Clients, salariés, membres de la direction… En début de soirée, le 25 septembre 2017, les locaux d'Handishare situés à Limonest (Rhône) ne désemplissent pas. Pour cause, cette entreprise adaptée, initialement spécialisée dans les ressources humaines et les achats, fête ce jour-là son cinquième anniversaire.
L'expérience de grosses entreprises
Près d'un buffet, derrière une petite foule de personnes, Patricia Gros-Micol, à la tête de l'entreprise, salue les nouveaux arrivants. C'est elle qui, début 2012, a fondé la société après 25 ans d'expérience au sein de grands groupes. « J'ai moi-même été concernée par le handicap à la suite d'un accident de train à l'âge de 17 ans, tout en étant atteinte d'une maladie auto-immune, confie-t-elle. Ayant longtemps travaillé pour de grosses entreprises, j'avais une certaine vision de ce qui manquait en termes d'assistance aux fonctions support et d'adaptation. »
Une soixantaine de clients
À la suite d'une opération humanitaire menée à Madagascar en parallèle de son poste de salariée, Patricia se lance dans l'aventure Handishare, auxquels une soixantaine de clients font aujourd'hui appel pour des missions récurrentes. Pour fêter cet anniversaire, le buffet et la décoration portent d'ailleurs les couleurs de l'île (vert et rouge). Issues d'un livre réalisé dans le cadre de la mission bénévole de Patricia, et vendu à plus de 4 000 exemplaires, de grandes photographies prises lors du voyage ornent les murs.
22 salariés, tous en situation de handicap
Open space, cuisine, salle de réunion, baby-foot… Ici, les locaux ont été agrandis récemment pour les besoins de l'entreprise qui compte désormais 22 salariés, tous reconnus travailleurs handicapés. Du 100% alors qu'une entreprise adaptée doit en accueillir au minimum 80%. « Nous avons tous des pathologies très différentes mais ce n'est pas vraiment le sujet. Nous fonctionnons ici comme dans n'importe quelle entreprise, explique Maria Teixera, agent administratif venue chez Handishare après avoir enchaîné deux contrats aidés. Nous sommes tous en CDI, généralement à plein temps. Si je n'étais pas arrivée là, je ne sais pas ce que j'aurais fait. »
Miser sur la polyvalence
Accident de vie, handicap sensoriel, maladie dégénérative… Tous les handicaps se confondent puisque les compétences, bien sûr, priment. Sylvain, employé chez Handishare depuis décembre 2013, est atteint de mucoviscidose. Lui est arrivé via Pôle Emploi, après une formation en comptabilité. Le jeune homme s'enthousiasme de la polyvalence de ses activités. « Mes missions sont très variées : contrôle et validation de factures, gestion des ressources de candidatures et de visites médicales, mise à jour de documents légaux… ». L'entreprise diversifie aujourd'hui son secteur d'activité, entre administration, gestion et marketing.

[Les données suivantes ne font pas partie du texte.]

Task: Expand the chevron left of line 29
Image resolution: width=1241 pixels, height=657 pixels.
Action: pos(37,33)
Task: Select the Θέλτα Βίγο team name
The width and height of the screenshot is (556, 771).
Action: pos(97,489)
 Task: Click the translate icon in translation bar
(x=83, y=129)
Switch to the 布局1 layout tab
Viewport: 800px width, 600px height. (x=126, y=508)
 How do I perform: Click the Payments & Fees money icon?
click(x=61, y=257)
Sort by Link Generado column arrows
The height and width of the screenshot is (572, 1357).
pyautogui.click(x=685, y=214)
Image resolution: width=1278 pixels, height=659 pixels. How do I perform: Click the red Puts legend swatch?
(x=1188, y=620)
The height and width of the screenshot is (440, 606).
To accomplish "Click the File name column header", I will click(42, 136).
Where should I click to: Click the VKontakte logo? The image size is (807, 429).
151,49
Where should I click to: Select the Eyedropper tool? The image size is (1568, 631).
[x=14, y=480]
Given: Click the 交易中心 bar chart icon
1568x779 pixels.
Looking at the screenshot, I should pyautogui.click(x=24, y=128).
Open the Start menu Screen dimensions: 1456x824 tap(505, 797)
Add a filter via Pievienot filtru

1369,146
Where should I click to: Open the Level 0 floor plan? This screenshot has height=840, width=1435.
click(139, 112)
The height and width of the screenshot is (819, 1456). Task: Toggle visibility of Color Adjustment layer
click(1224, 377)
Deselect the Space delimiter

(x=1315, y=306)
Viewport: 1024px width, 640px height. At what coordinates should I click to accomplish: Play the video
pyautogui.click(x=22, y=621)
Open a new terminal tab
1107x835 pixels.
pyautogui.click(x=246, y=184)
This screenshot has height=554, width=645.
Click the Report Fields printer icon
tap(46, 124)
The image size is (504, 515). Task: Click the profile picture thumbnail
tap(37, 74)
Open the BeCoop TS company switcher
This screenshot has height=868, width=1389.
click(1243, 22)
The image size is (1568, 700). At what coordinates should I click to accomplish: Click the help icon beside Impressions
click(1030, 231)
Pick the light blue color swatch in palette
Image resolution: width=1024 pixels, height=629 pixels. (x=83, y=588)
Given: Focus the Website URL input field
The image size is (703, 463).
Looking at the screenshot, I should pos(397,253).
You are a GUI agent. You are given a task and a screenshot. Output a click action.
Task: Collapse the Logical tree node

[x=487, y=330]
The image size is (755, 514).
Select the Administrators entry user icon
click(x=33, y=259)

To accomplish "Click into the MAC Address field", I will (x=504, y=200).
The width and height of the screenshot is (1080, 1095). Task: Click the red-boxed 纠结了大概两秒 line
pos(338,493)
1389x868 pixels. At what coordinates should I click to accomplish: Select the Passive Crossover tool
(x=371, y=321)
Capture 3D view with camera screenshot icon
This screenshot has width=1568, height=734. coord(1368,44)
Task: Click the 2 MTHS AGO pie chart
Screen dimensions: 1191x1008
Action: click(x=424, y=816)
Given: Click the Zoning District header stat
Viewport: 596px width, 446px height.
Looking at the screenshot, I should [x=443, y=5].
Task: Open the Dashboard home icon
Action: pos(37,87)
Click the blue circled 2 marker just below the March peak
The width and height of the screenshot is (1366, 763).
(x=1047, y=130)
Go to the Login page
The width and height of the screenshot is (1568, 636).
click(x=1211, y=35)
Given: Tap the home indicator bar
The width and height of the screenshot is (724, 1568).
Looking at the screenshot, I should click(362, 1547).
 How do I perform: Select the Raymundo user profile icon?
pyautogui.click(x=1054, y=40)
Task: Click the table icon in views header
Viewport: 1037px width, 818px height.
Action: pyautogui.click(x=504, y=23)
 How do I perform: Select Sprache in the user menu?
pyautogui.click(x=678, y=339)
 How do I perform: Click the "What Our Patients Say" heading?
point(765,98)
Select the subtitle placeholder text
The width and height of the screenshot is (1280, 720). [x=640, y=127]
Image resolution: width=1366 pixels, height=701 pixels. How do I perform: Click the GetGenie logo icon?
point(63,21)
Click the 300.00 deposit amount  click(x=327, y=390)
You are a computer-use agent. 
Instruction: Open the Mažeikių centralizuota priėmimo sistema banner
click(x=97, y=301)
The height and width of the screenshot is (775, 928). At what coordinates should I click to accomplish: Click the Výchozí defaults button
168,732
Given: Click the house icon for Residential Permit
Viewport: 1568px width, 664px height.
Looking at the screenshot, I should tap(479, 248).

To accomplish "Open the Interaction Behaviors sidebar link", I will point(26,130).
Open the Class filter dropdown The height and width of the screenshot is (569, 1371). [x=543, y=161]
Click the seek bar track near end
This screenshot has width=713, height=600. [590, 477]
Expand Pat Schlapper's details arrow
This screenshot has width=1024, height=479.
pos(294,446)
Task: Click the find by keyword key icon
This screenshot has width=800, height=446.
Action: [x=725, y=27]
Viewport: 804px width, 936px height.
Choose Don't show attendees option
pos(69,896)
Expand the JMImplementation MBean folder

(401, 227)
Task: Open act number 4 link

Un emploi en accord avec ses compétences
Également recruté par Patricia, Jean-Baptiste, non voyant de naissance qui a décroché ici son premier emploi, est passé par Cap Emploi (réseau national d'organismes de placement professionnel pour personnes handicapées) avant d'effectuer une évaluation en milieu de travail (on l'appelle désormais PMSMP), qui a abouti à un CDI. « J'ai eu un très bon feeling avec l'environnement, la direction et le poste », explique-t-il. Lui s'occupe, entre autres, de la rédaction de compte-rendus de CHSCT (Comité d'hygiène, de sécurité et des conditions de travail). Titulaire d'une maîtrise de sciences politiques, il estime occuper un poste qui lui correspond : « Comme j'ai développé des compétences rédactionnelles, c'est un travail qui me va ».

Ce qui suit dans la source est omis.